Problem statement:
Copy out all of the data below exactly, so that no word differs from the original.

Data for processing:
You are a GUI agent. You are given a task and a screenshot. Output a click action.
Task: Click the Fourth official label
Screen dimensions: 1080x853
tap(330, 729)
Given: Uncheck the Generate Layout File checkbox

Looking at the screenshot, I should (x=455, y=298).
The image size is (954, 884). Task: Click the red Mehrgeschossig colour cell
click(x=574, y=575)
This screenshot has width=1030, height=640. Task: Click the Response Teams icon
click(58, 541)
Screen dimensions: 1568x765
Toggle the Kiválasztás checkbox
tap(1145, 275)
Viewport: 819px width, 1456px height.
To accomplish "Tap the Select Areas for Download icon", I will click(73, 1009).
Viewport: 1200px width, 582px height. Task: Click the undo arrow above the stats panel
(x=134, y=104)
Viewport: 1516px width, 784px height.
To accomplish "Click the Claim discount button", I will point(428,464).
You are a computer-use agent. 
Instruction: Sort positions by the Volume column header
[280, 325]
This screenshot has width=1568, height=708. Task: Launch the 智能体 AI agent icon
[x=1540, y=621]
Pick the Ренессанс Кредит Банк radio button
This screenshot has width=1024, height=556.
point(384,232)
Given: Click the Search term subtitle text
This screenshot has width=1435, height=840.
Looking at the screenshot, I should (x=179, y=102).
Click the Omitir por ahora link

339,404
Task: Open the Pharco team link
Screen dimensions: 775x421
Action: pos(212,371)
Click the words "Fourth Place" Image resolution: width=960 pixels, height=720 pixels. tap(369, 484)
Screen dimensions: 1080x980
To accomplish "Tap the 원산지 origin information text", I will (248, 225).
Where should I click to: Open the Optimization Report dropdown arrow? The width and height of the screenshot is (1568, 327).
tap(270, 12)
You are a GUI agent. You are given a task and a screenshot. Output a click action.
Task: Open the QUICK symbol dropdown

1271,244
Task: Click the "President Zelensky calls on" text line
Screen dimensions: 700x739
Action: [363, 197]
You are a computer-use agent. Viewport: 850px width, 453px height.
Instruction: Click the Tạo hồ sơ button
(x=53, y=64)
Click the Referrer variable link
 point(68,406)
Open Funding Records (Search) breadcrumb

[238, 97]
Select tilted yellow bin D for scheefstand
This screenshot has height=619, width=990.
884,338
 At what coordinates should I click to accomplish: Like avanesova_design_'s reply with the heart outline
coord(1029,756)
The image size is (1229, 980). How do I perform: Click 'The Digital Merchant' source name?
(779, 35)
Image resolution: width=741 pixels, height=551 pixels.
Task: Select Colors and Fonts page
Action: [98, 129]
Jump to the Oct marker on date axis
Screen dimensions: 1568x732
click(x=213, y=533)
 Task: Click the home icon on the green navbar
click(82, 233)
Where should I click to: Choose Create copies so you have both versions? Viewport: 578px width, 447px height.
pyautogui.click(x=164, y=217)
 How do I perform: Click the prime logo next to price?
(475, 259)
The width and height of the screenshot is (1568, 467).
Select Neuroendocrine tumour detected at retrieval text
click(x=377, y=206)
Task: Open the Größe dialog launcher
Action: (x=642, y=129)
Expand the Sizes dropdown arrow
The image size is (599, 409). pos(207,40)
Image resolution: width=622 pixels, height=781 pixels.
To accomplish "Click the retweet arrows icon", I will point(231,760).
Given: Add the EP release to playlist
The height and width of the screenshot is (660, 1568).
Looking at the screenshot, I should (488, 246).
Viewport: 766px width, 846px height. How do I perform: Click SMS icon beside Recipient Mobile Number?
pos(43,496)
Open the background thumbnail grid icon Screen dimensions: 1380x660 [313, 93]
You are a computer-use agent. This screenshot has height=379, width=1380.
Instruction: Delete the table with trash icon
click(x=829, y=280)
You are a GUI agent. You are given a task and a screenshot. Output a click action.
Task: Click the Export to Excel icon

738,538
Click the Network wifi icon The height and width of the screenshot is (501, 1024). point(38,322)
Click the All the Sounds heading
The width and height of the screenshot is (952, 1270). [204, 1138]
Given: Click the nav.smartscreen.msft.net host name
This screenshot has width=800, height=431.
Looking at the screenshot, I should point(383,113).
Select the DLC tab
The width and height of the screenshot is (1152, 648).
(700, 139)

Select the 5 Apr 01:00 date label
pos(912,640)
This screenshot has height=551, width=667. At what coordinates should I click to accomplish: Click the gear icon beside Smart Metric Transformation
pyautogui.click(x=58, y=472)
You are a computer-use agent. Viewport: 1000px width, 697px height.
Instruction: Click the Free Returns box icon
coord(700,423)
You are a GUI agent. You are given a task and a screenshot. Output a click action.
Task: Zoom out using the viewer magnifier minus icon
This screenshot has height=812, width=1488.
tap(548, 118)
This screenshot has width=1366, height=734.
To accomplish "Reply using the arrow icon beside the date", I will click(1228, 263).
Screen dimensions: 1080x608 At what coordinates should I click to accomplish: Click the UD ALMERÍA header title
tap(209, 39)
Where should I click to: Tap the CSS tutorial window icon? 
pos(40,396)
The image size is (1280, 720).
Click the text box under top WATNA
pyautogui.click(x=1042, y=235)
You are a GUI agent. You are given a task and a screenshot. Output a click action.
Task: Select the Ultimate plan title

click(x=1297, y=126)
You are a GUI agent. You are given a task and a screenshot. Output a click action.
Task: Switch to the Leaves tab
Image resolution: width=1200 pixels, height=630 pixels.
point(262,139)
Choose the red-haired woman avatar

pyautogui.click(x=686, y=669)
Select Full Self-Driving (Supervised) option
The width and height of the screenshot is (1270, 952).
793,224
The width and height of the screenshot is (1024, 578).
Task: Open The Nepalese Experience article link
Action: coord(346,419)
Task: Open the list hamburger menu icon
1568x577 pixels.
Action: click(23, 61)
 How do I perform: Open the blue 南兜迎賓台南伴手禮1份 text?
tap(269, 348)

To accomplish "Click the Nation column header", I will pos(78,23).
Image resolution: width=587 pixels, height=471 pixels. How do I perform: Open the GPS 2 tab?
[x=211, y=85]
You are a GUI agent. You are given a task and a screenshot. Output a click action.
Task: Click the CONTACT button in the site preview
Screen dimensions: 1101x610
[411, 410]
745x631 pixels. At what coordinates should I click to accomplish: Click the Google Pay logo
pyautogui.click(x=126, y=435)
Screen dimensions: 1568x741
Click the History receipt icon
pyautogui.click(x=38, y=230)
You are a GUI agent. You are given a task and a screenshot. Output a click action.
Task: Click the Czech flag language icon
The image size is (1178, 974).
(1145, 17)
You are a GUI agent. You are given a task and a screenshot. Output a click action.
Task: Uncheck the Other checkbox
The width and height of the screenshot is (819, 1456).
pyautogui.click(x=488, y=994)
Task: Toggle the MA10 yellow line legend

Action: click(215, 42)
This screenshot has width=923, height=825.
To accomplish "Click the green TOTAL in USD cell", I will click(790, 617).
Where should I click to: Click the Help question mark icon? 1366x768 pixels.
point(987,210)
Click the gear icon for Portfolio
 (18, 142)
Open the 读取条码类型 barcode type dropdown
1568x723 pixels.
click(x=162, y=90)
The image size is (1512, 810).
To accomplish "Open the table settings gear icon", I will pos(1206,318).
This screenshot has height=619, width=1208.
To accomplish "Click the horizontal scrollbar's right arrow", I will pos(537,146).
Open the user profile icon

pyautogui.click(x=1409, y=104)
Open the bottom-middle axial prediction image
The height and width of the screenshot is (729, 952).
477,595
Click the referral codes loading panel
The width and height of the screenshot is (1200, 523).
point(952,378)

Task response:
You are a GUI agent. You are given a task and a screenshot. Output a click action.
Task: Click the Fourth official label
Screen dimensions: 1080x853
tap(330, 729)
Given: Uncheck the Generate Layout File checkbox

Looking at the screenshot, I should (x=455, y=298).
The image size is (954, 884). Task: Click the red Mehrgeschossig colour cell
click(x=574, y=575)
This screenshot has width=1030, height=640. Task: Click the Response Teams icon
click(58, 541)
Screen dimensions: 1568x765
Toggle the Kiválasztás checkbox
tap(1145, 275)
Viewport: 819px width, 1456px height.
To accomplish "Tap the Select Areas for Download icon", I will click(73, 1009).
Viewport: 1200px width, 582px height. Task: Click the undo arrow above the stats panel
(x=134, y=104)
Viewport: 1516px width, 784px height.
To accomplish "Click the Claim discount button", I will point(428,464).
You are a computer-use agent. 
Instruction: Sort positions by the Volume column header
[280, 325]
This screenshot has width=1568, height=708. Task: Launch the 智能体 AI agent icon
[x=1540, y=621]
Pick the Ренессанс Кредит Банк radio button
This screenshot has width=1024, height=556.
point(384,232)
Given: Click the Search term subtitle text
This screenshot has width=1435, height=840.
Looking at the screenshot, I should (x=179, y=102).
Click the Omitir por ahora link

339,404
Task: Open the Pharco team link
Screen dimensions: 775x421
Action: pos(212,371)
Click the words "Fourth Place" Image resolution: width=960 pixels, height=720 pixels. tap(369, 484)
Screen dimensions: 1080x980
To accomplish "Tap the 원산지 origin information text", I will (248, 225).
Where should I click to: Open the Optimization Report dropdown arrow? The width and height of the screenshot is (1568, 327).
tap(270, 12)
You are a GUI agent. You are given a task and a screenshot. Output a click action.
Task: Open the QUICK symbol dropdown

1271,244
Task: Click the "President Zelensky calls on" text line
Screen dimensions: 700x739
Action: [363, 197]
You are a computer-use agent. Viewport: 850px width, 453px height.
Instruction: Click the Tạo hồ sơ button
(x=53, y=64)
Click the Referrer variable link
 point(68,406)
Open Funding Records (Search) breadcrumb

[238, 97]
Select tilted yellow bin D for scheefstand
This screenshot has height=619, width=990.
884,338
 At what coordinates should I click to accomplish: Like avanesova_design_'s reply with the heart outline
coord(1029,756)
The image size is (1229, 980). How do I perform: Click 'The Digital Merchant' source name?
(779, 35)
Image resolution: width=741 pixels, height=551 pixels.
Task: Select Colors and Fonts page
Action: [98, 129]
Jump to the Oct marker on date axis
Screen dimensions: 1568x732
click(x=213, y=533)
 Task: Click the home icon on the green navbar
click(82, 233)
Where should I click to: Choose Create copies so you have both versions? Viewport: 578px width, 447px height.
pyautogui.click(x=164, y=217)
 How do I perform: Click the prime logo next to price?
(475, 259)
The width and height of the screenshot is (1568, 467).
Select Neuroendocrine tumour detected at retrieval text
click(x=377, y=206)
Task: Open the Größe dialog launcher
Action: (x=642, y=129)
Expand the Sizes dropdown arrow
The image size is (599, 409). pos(207,40)
Image resolution: width=622 pixels, height=781 pixels.
To accomplish "Click the retweet arrows icon", I will point(231,760).
Given: Add the EP release to playlist
The height and width of the screenshot is (660, 1568).
Looking at the screenshot, I should (488, 246).
Viewport: 766px width, 846px height. How do I perform: Click SMS icon beside Recipient Mobile Number?
pos(43,496)
Open the background thumbnail grid icon Screen dimensions: 1380x660 [313, 93]
You are a computer-use agent. This screenshot has height=379, width=1380.
Instruction: Delete the table with trash icon
click(x=829, y=280)
You are a GUI agent. You are given a task and a screenshot. Output a click action.
Task: Click the Export to Excel icon

738,538
Click the Network wifi icon The height and width of the screenshot is (501, 1024). point(38,322)
Click the All the Sounds heading
The width and height of the screenshot is (952, 1270). [204, 1138]
Given: Click the nav.smartscreen.msft.net host name
This screenshot has width=800, height=431.
Looking at the screenshot, I should point(383,113).
Select the DLC tab
The width and height of the screenshot is (1152, 648).
(700, 139)

Select the 5 Apr 01:00 date label
pos(912,640)
This screenshot has height=551, width=667. At what coordinates should I click to accomplish: Click the gear icon beside Smart Metric Transformation
pyautogui.click(x=58, y=472)
You are a computer-use agent. Viewport: 1000px width, 697px height.
Instruction: Click the Free Returns box icon
coord(700,423)
You are a GUI agent. You are given a task and a screenshot. Output a click action.
Task: Zoom out using the viewer magnifier minus icon
This screenshot has height=812, width=1488.
tap(548, 118)
This screenshot has width=1366, height=734.
To accomplish "Reply using the arrow icon beside the date", I will click(1228, 263).
Screen dimensions: 1080x608 At what coordinates should I click to accomplish: Click the UD ALMERÍA header title
tap(209, 39)
Where should I click to: Tap the CSS tutorial window icon? 
pos(40,396)
The image size is (1280, 720).
Click the text box under top WATNA
pyautogui.click(x=1042, y=235)
You are a GUI agent. You are given a task and a screenshot. Output a click action.
Task: Select the Ultimate plan title

click(x=1297, y=126)
You are a GUI agent. You are given a task and a screenshot. Output a click action.
Task: Switch to the Leaves tab
Image resolution: width=1200 pixels, height=630 pixels.
point(262,139)
Choose the red-haired woman avatar

pyautogui.click(x=686, y=669)
Select Full Self-Driving (Supervised) option
The width and height of the screenshot is (1270, 952).
793,224
The width and height of the screenshot is (1024, 578).
Task: Open The Nepalese Experience article link
Action: coord(346,419)
Task: Open the list hamburger menu icon
1568x577 pixels.
Action: click(23, 61)
 How do I perform: Open the blue 南兜迎賓台南伴手禮1份 text?
tap(269, 348)

To accomplish "Click the Nation column header", I will pos(78,23).
Image resolution: width=587 pixels, height=471 pixels. How do I perform: Open the GPS 2 tab?
[x=211, y=85]
You are a GUI agent. You are given a task and a screenshot. Output a click action.
Task: Click the CONTACT button in the site preview
Screen dimensions: 1101x610
[411, 410]
745x631 pixels. At what coordinates should I click to accomplish: Click the Google Pay logo
pyautogui.click(x=126, y=435)
Screen dimensions: 1568x741
Click the History receipt icon
pyautogui.click(x=38, y=230)
You are a GUI agent. You are given a task and a screenshot. Output a click action.
Task: Click the Czech flag language icon
The image size is (1178, 974).
(1145, 17)
You are a GUI agent. You are given a task and a screenshot. Output a click action.
Task: Uncheck the Other checkbox
The width and height of the screenshot is (819, 1456).
pyautogui.click(x=488, y=994)
Task: Toggle the MA10 yellow line legend

Action: click(215, 42)
This screenshot has width=923, height=825.
To accomplish "Click the green TOTAL in USD cell", I will click(790, 617).
Where should I click to: Click the Help question mark icon? 1366x768 pixels.
point(987,210)
Click the gear icon for Portfolio
 (18, 142)
Open the 读取条码类型 barcode type dropdown
1568x723 pixels.
click(x=162, y=90)
The image size is (1512, 810).
To accomplish "Open the table settings gear icon", I will pos(1206,318).
This screenshot has height=619, width=1208.
To accomplish "Click the horizontal scrollbar's right arrow", I will pos(537,146).
Open the user profile icon

pyautogui.click(x=1409, y=104)
Open the bottom-middle axial prediction image
The height and width of the screenshot is (729, 952).
477,595
Click the referral codes loading panel
The width and height of the screenshot is (1200, 523).
point(952,378)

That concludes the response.